▸ Stored data:
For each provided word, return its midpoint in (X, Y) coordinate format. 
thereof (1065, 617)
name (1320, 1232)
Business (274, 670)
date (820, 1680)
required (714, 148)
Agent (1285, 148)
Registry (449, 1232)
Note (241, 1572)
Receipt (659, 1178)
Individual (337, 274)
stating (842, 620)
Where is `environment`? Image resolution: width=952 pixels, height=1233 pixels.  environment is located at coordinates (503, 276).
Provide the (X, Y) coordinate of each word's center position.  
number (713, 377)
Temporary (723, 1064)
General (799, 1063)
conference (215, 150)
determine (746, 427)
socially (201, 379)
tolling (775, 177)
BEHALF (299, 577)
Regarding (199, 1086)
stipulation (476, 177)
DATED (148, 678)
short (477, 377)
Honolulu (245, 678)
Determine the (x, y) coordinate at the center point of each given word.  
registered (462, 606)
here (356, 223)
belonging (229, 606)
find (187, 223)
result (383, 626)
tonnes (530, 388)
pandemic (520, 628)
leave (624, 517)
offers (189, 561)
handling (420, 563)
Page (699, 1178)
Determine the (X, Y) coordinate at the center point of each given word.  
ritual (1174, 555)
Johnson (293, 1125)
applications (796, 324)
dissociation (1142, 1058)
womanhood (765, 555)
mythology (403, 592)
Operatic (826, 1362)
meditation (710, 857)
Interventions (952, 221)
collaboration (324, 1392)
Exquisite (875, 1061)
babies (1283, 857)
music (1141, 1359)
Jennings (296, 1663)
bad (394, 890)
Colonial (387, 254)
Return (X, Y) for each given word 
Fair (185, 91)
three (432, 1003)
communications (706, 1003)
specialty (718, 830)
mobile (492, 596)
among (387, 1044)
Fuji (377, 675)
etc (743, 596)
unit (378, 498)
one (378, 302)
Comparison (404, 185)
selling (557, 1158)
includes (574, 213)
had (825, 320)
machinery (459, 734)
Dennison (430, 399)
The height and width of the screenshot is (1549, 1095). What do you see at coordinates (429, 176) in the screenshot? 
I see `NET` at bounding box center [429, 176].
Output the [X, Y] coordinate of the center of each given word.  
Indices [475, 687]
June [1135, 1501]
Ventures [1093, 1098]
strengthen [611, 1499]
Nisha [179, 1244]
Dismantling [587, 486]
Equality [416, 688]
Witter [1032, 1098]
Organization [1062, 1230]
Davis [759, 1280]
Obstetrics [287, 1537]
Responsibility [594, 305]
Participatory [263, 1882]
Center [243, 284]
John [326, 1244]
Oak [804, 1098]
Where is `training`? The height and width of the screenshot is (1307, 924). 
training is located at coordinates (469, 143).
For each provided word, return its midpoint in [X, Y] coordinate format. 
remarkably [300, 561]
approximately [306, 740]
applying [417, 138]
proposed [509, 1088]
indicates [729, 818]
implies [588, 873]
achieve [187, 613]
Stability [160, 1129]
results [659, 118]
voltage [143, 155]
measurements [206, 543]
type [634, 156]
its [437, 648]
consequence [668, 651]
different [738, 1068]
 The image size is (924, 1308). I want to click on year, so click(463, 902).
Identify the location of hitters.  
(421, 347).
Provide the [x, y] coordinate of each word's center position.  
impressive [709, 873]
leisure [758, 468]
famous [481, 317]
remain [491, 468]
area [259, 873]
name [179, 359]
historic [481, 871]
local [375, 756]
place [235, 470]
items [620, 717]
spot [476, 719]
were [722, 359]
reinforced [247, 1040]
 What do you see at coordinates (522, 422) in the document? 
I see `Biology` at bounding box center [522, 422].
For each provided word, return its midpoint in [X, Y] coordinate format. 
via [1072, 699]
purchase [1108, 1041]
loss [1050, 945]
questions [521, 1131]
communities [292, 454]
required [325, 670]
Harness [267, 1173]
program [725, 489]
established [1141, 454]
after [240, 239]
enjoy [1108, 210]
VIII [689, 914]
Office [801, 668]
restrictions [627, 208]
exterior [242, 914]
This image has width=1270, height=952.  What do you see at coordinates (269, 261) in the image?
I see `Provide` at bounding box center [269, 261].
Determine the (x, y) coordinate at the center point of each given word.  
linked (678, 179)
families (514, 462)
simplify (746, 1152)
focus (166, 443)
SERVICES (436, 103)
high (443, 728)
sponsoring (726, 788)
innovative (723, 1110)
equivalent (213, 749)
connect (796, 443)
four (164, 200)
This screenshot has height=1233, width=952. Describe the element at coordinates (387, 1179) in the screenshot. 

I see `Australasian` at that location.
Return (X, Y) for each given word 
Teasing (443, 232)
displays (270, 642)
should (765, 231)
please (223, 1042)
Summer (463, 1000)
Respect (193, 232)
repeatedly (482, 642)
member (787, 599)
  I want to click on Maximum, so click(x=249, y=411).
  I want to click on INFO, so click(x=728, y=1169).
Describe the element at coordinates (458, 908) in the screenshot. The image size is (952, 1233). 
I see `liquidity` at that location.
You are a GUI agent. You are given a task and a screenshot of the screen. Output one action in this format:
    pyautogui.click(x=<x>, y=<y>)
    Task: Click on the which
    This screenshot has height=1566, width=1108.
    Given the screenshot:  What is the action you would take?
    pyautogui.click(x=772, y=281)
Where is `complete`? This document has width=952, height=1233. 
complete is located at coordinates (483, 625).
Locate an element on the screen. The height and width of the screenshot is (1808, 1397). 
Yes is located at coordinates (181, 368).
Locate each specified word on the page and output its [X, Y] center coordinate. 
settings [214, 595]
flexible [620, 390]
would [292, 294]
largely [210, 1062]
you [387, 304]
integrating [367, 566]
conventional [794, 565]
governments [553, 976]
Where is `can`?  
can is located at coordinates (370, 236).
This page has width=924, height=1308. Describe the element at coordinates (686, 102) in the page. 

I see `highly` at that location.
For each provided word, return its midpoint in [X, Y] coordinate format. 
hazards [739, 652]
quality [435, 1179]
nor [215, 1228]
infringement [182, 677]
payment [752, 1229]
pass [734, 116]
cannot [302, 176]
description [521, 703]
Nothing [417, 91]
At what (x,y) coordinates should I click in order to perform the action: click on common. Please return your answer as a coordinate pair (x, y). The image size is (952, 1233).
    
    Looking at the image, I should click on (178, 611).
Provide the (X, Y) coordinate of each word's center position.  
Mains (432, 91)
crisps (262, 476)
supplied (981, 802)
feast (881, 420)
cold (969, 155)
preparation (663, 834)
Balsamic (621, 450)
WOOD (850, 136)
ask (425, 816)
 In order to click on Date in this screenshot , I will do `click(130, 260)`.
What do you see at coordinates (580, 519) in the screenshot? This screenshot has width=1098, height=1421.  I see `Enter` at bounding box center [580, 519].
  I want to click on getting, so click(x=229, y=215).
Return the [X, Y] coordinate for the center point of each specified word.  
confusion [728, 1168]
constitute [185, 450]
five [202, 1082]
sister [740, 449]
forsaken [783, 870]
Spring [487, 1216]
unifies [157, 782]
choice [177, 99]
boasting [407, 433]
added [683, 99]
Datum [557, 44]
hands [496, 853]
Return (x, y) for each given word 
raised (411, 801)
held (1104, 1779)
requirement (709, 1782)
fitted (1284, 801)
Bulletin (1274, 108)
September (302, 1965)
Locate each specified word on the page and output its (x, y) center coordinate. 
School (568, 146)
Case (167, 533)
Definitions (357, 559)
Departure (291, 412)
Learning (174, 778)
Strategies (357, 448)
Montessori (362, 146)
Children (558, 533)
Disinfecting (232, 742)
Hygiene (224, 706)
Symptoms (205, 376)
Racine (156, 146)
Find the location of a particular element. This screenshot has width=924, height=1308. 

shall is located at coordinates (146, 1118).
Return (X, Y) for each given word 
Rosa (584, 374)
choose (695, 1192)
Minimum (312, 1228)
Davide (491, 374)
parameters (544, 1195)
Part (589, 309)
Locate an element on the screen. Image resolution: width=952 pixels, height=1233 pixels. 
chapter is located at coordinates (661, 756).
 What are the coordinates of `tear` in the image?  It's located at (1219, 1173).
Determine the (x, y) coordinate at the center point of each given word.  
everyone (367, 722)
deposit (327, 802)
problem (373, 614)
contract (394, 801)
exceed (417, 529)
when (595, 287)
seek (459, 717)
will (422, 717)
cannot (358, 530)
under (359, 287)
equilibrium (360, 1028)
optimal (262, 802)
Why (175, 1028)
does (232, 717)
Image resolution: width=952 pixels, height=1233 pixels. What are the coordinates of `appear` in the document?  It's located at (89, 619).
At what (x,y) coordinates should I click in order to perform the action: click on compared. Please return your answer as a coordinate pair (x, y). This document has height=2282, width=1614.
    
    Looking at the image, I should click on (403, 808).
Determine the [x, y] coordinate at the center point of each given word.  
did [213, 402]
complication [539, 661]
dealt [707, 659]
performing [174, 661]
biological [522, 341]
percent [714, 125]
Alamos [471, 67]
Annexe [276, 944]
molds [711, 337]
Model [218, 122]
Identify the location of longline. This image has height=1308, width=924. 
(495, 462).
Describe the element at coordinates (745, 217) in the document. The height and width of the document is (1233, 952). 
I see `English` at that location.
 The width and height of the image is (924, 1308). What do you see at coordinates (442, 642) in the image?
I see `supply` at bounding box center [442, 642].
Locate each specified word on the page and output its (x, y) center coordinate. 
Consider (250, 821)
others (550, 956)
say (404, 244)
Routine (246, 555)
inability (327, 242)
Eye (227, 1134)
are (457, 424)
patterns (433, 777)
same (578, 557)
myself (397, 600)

▸ WRITTEN REQUEST:
Copy the records verbatim from the line with "held (1104, 1779)" to the line with "(495, 462).", including both of those lines.

▸ FINAL RESULT:
held (1104, 1779)
requirement (709, 1782)
fitted (1284, 801)
Bulletin (1274, 108)
September (302, 1965)
Locate each specified word on the page and output its (x, y) center coordinate. 
School (568, 146)
Case (167, 533)
Definitions (357, 559)
Departure (291, 412)
Learning (174, 778)
Strategies (357, 448)
Montessori (362, 146)
Children (558, 533)
Disinfecting (232, 742)
Hygiene (224, 706)
Symptoms (205, 376)
Racine (156, 146)
Find the location of a particular element. This screenshot has width=924, height=1308. 

shall is located at coordinates (146, 1118).
Return (X, Y) for each given word 
Rosa (584, 374)
choose (695, 1192)
Minimum (312, 1228)
Davide (491, 374)
parameters (544, 1195)
Part (589, 309)
Locate an element on the screen. Image resolution: width=952 pixels, height=1233 pixels. 
chapter is located at coordinates (661, 756).
 What are the coordinates of `tear` in the image?  It's located at (1219, 1173).
Determine the (x, y) coordinate at the center point of each given word.  
everyone (367, 722)
deposit (327, 802)
problem (373, 614)
contract (394, 801)
exceed (417, 529)
when (595, 287)
seek (459, 717)
will (422, 717)
cannot (358, 530)
under (359, 287)
equilibrium (360, 1028)
optimal (262, 802)
Why (175, 1028)
does (232, 717)
Image resolution: width=952 pixels, height=1233 pixels. What are the coordinates of `appear` in the document?  It's located at (89, 619).
At what (x,y) coordinates should I click in order to perform the action: click on compared. Please return your answer as a coordinate pair (x, y). This document has height=2282, width=1614.
    
    Looking at the image, I should click on (403, 808).
Determine the [x, y] coordinate at the center point of each given word.  
did [213, 402]
complication [539, 661]
dealt [707, 659]
performing [174, 661]
biological [522, 341]
percent [714, 125]
Alamos [471, 67]
Annexe [276, 944]
molds [711, 337]
Model [218, 122]
Identify the location of longline. This image has height=1308, width=924. 
(495, 462).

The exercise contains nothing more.